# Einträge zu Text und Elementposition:
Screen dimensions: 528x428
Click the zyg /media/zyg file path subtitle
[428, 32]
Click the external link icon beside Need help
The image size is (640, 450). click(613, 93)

# Aufgabenstellung:
Wie lauten sämtliche Daten oben, umgeschrieben als zweispaltige CSV mit den Spalten „eingabe“ für den Text und „ausgabe“ für die zugehörige Antwort, je Paar eine Zeile? Setze jedes Feld in Anführungszeichen und ersetze Zeilenumbrüche durch Leerzeichen.

# Endergebnis:
eingabe,ausgabe
"Screen dimensions: 528x428 Click the zyg /media/zyg file path subtitle","[428, 32]"
"Click the external link icon beside Need help","The image size is (640, 450). click(613, 93)"